■ REQUEST A: In the post about log-transforming a slightly skewed outcome, why does the writer consider logging the outcome for the fifth subset even though its skewness is acceptable? Answer in one to three sentences.

■ EXTRACT TO READ:
BEGIN

# Does log-transforming a slightly-skewed y variable make any sense?

I'm separately analyzing 5 subsets of my data and running multiple linear regressions with the same outcome variable in each. (I am also running a single regression with all the subsets and using the subset variable as a predictor, but it is useful to run separate regressions for each subset because the results are quite different for each subset, in ways you would not be able to tell from the overall regression.)

The outcome variable is continuous and, prior to the log-transformation, I was modeling it in its original form. It is usually positive but in some cases zero (for that reason, I add a constant when log-transforming it.)

The variable is highly skewed in 4 subsets so I'm log-transforming it with a constant, chosen separately for each subset to lower the skewness of the variable in that subset to acceptable levels.

The thing is, the variable in the 5th subset is only slightly skewed (.28), well within the acceptable range. However, if I have a single table illustrating all 5 regressions, it's going to be hard for any reader to compare the magnitude of coefficients across the different subsets if 4 of the subsets have a logged y variable and one of them doesn't.

So my question is, does it make any sense to log-transform the y variable for the slightly skewed subset too? Would this make the results more accurate?

I tried doing so, adding a constant to reduce the skewness all the way to .006. When I run the regression with the log-transformed y variable, the results are mainly the same, but now two additional x variables have statistically significant effects. So it really does change the overall results.

END

■ EXERCISE INPUTS:
BEGIN

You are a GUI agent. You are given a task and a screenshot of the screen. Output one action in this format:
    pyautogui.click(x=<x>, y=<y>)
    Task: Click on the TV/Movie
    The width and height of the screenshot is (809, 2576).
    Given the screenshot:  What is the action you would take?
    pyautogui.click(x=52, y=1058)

END

■ REQUEST B: Rewrite the records, replacing "screenshot" with "screen capture" wherever it occurs and keeping everything else the same.

■ WRITTEN ANSWER A: The writer plans to show all five regressions in a single table. If four subsets have a logged outcome and the fifth does not, readers will find it hard to compare the size of the coefficients across subsets.

■ WRITTEN ANSWER B:
You are a GUI agent. You are given a task and a screen capture of the screen. Output one action in this format:
    pyautogui.click(x=<x>, y=<y>)
    Task: Click on the TV/Movie
    The width and height of the screen capture is (809, 2576).
    Given the screen capture:  What is the action you would take?
    pyautogui.click(x=52, y=1058)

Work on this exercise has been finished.